#### DOCUMENT EXCERPT:
Thursday 29 August 2013

Musings from the bower 45


MUSINGS FROM THE BOWER 45



 
 

In case anyone is wondering, I am still brooding in my bower but have been unable to post due to my browser suddenly becoming incompatible with Blogger! Not being of technical mind, I had to wait till my son could come and sort out my computer. However, at last, it is back on track, and I can woffle again! The bower is still pretty, and although the clematis has now ceased flowering, the honeysuckle is a mass of crimson berries and there is a passion flower and a mock orange, though the latter, also, has no blooms now.  Nearby are some buddleia bushes (which nowadays we are meant to refer to, for some scientific reason, as ‘buddleja’), one deep purple and another white. These are large bushes.  There is also a tub containing two patio buddleias, one white and the other pale mauve. The other day I noticed a beautiful pale yellow buddleia in a garden – gosh, I’d love one of those. We are certainly having a ‘Butterfly Summer’ – the garden has been full of butterflies drinking their fill on the buddleias, especially peacocks, large and small whites, commas and small tortoiseshells.

 
 





We visited Anglesey Abbey, near Cambridge recently, just to walk around the grounds. They were beautiful as always. The dahlia garden was a riot of colour, as was the herbaceous garden, and the white-trunked birches in the winter garden bore pale green leaves, looking so pretty when the sun shone through them. The mill stream was green with duckweed, and there were plenty of yellow water lilies with their large, butter-cup like flowers and thick oval leaves, perfect for moorhens to walk across. Which they were – there was a family of moorhens and their babies happily mooching about the greenery on the stream.  Some of the dogwood seems to have been cleared away in the grassy area by the river, making it easier to get to the small pond nearby. The cyclamen will be out very soon; a few were already showing pink along the paths, a reminder that autumn is on its way. We decided not to visit the house this time, but it is an interesting place, well worth looking round if you haven’t done so.

 


Polecat at the British Wildlife Centre
Young red squirrel at the British Wildlife Centre






 
 
 
 
 
 
 

A couple of weeks ago we went to one of my ‘special places’ – the British Wildlife Centre at Lingfield, Surrey. Red squirrels climbed up my legs and over my arms, and I spent a long while watching a stoat running in and out of a hole. A baby polecat slumbered in the sun, otters chased each other in their lake and across the grass, an enormous marsh frog grinned vacantly and the wildcat kittens were gorgeous – though, as their keeper explained, they inherited the wildness and they could not be handled or even touched. We bought sandwiches in the café, and then took them along to the picnic tables near the roe deer enclosure, as it was such a lovely day. Later, we walked through the wetlands trail, along the new boardwalk, seeing quite a lot of butterflies and birds.

#### DATA ENTRIES:
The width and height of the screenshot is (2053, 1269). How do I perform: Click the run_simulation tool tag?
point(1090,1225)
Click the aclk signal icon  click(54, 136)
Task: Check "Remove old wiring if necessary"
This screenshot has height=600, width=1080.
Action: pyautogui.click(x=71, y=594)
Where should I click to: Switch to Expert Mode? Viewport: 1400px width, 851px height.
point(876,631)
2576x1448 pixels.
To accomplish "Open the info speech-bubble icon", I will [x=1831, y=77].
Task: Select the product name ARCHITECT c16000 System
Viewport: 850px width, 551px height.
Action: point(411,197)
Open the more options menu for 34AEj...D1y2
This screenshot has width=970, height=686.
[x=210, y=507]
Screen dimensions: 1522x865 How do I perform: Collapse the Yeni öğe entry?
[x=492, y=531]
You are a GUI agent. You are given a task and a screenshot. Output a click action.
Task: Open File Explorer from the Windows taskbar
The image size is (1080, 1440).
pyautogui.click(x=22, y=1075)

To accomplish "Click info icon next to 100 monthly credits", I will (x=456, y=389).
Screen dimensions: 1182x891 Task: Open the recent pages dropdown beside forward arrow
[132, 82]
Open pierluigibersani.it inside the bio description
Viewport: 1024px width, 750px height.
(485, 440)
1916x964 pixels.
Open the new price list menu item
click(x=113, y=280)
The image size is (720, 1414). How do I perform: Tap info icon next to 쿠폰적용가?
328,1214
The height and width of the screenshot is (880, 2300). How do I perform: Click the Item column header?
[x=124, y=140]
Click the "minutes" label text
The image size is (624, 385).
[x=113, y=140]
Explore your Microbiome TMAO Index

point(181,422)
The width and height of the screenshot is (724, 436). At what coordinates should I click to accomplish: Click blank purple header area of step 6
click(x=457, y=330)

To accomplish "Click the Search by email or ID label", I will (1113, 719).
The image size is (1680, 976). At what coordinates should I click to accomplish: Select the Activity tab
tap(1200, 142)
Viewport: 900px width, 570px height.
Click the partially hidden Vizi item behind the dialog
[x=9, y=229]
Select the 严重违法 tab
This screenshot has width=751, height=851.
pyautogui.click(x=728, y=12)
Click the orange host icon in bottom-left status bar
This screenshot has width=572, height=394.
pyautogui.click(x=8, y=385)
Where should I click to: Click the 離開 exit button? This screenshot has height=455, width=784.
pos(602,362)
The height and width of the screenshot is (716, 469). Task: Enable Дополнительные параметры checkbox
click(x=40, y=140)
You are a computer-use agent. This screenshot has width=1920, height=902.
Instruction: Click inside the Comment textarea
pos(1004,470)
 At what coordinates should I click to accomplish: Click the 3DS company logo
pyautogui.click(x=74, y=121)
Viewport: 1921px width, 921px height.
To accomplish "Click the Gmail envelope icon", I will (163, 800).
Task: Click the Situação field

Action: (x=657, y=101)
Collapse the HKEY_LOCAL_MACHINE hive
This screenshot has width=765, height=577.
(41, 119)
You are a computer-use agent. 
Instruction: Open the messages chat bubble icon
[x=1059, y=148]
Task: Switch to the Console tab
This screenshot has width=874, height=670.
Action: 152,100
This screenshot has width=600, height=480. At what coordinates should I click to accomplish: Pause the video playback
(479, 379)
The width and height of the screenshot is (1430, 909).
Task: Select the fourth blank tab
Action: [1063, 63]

#### EXERCISE PROMPT:
Reproduce word for word the part of the garden blog post starting with "A couple of" and going on through "butterflies and birds.".

#### RESPONSE TO THE TASK:
A couple of weeks ago we went to one of my ‘special places’ – the British Wildlife Centre at Lingfield, Surrey. Red squirrels climbed up my legs and over my arms, and I spent a long while watching a stoat running in and out of a hole. A baby polecat slumbered in the sun, otters chased each other in their lake and across the grass, an enormous marsh frog grinned vacantly and the wildcat kittens were gorgeous – though, as their keeper explained, they inherited the wildness and they could not be handled or even touched. We bought sandwiches in the café, and then took them along to the picnic tables near the roe deer enclosure, as it was such a lovely day. Later, we walked through the wetlands trail, along the new boardwalk, seeing quite a lot of butterflies and birds.